I Capitani Reggenti ricordano i 70 anni dalla Dichiarazione dei diritti dell'uomo

Quando fu approvata, il mondo era uscito dal secondo conflitto globale, con le tragedie personali e collettive, la distruzione, l'orrore dei campi di sterminio. Il 10 dicembre 1948 l'Assemblea delle Nazioni Unite emanò la Dichiarazione dei diritti dell'uomo. Nel loro messaggio, i capi di Stato Mirco Tomassoni e Luca Santolini ricordano quel passaggio nato dall'esigenza di impegnarsi per il “pieno rispetto dalla condizione umana”. Un atto di “responsabilità collettiva - lo definisce la Reggenza – per la comunità internazionale e per i singoli Stati” chiamati a promuovere una “cultura dei diritti”.

In un passaggio, i capi di Stato ricordano però che, da allora, la povertà, le discriminazioni e le ripetute violazioni dei diritti confermano che “è ancora lungo il cammino da compiere”. Rispetto dell'essere umano che, spiegano, deve ancora essere “raggiunto in tante parti del mondo”. Il concetto vale anche per i Paesi di consolidata democrazia, specie nei momenti difficili, perché, ricorda la Reggenza, si tratta di una conquista “mai acquisita per sempre”.

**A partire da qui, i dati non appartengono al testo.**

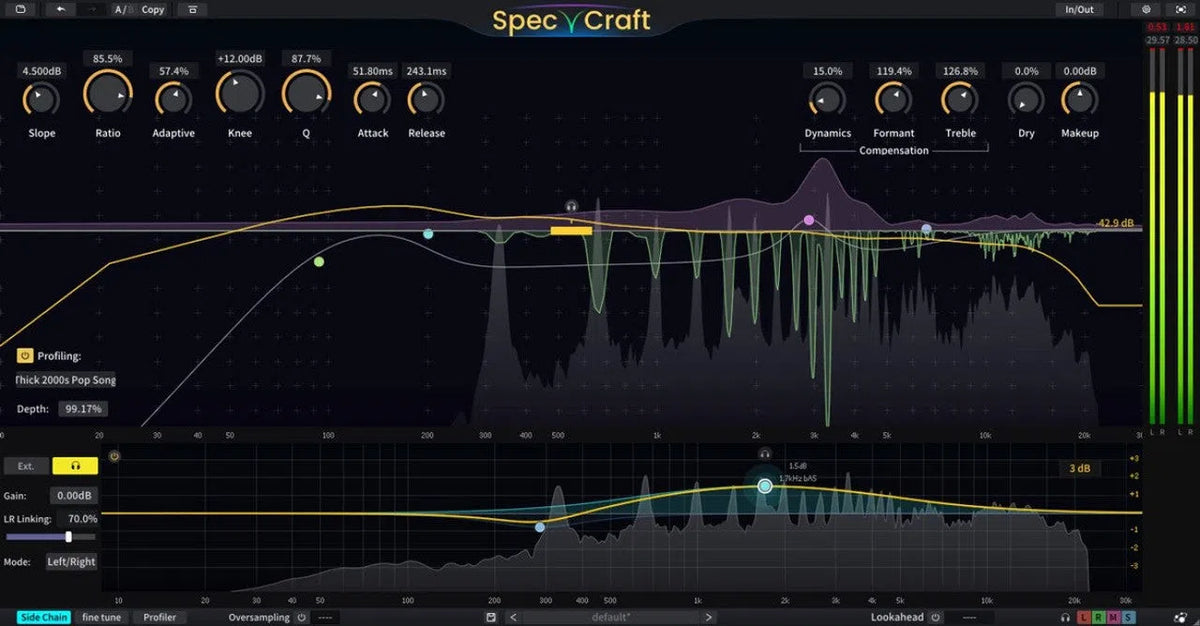Click the Copy button
Image resolution: width=1200 pixels, height=626 pixels.
[x=153, y=9]
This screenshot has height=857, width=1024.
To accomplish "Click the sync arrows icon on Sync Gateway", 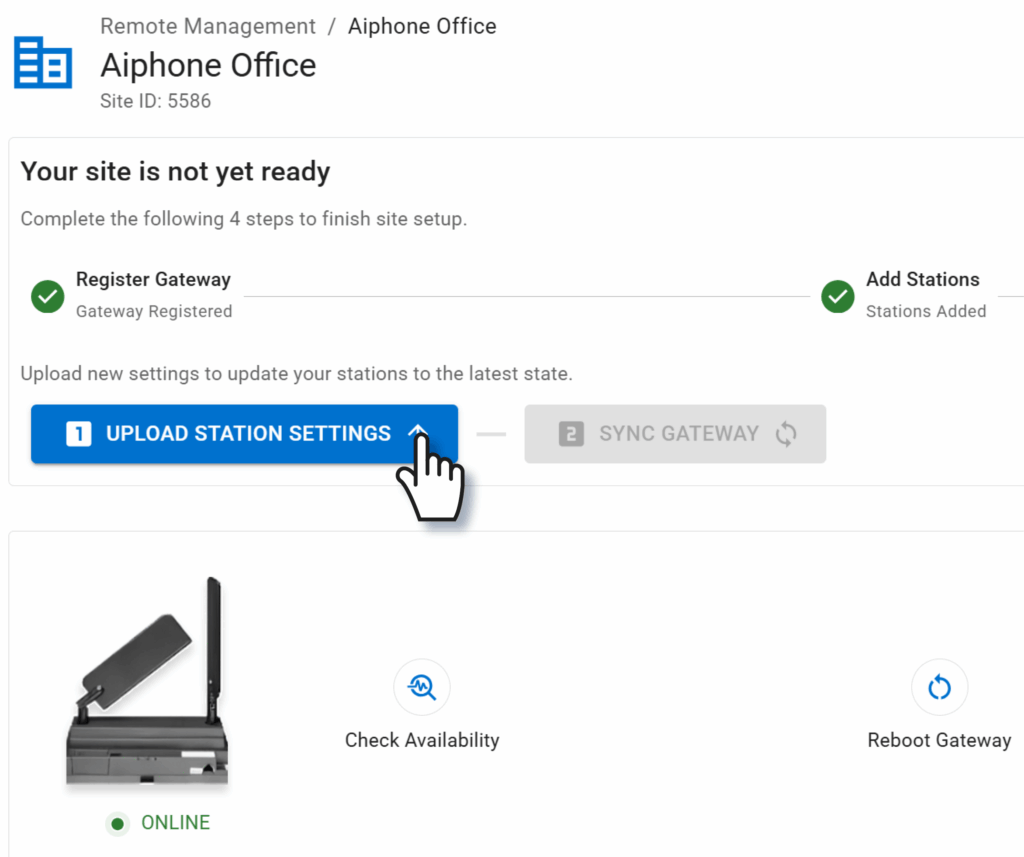I will click(786, 434).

La ricorrenza dei 70 anni dalla Dichiarazione diventi l'occasione, esortano, “per una rinnovata consapevolezza sul rispetto e sulla tutela dei diritti umani come nucleo centrale della democrazia”. E per contrastare l'indifferenza che, soprattutto nel secolo scorso, portò a tristi conseguenze. I capi di Stato guardano al futuro, per garantire alle nuove generazioni un “pianeta ancora in grado di assicurare condizioni di vivibilità” e “un'informazione libera”. Uno degli obiettivi fondamentali è “portare l'umanità intera – come si legge sul finire del messaggio - a compiere significativi passi verso ulteriori traguardi di civiltà”.